Every entry should be returned unchanged, with the pictures omitted.

-------- Exercise material --------

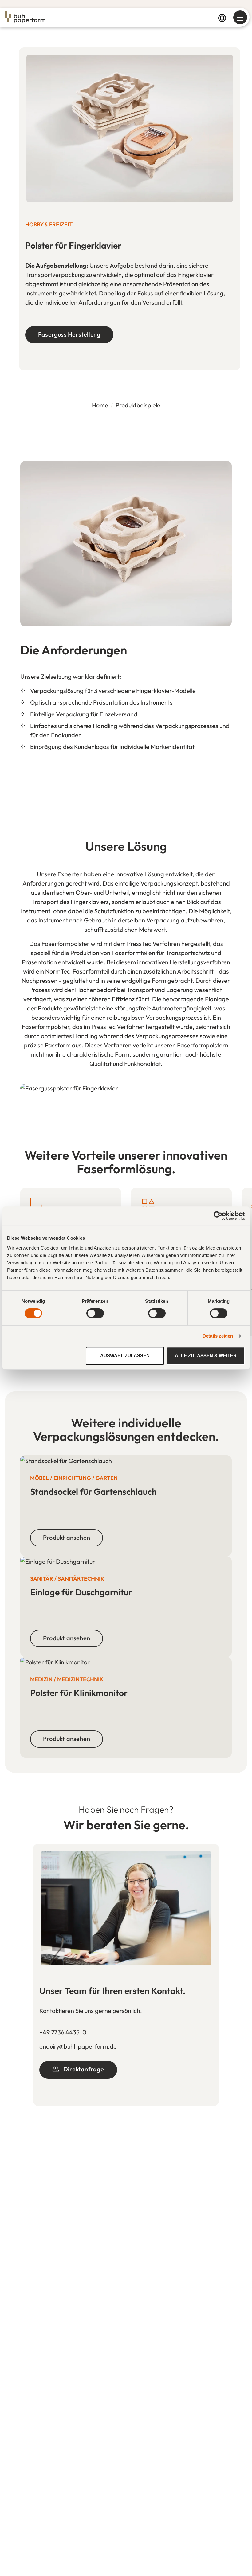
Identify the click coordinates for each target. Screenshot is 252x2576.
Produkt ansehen (66, 1537)
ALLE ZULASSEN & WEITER (206, 1355)
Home (100, 405)
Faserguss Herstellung (69, 334)
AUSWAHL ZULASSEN (125, 1355)
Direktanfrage (83, 2069)
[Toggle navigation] (240, 17)
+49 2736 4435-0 (62, 2032)
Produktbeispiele (138, 405)
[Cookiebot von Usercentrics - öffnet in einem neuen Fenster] (218, 1215)
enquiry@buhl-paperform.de (78, 2046)
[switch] (95, 1313)
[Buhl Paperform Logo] (25, 17)
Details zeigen (218, 1335)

--------

Task result
Identify the click coordinates for each target. Screenshot is 252x2576.
Produkt ansehen (66, 1537)
ALLE ZULASSEN & WEITER (206, 1355)
Home (100, 405)
Faserguss Herstellung (69, 334)
AUSWAHL ZULASSEN (125, 1355)
Direktanfrage (83, 2069)
[Toggle navigation] (240, 17)
+49 2736 4435-0 (62, 2032)
Produktbeispiele (138, 405)
[Cookiebot von Usercentrics - öffnet in einem neuen Fenster] (218, 1215)
enquiry@buhl-paperform.de (78, 2046)
[switch] (95, 1313)
[Buhl Paperform Logo] (25, 17)
Details zeigen (218, 1335)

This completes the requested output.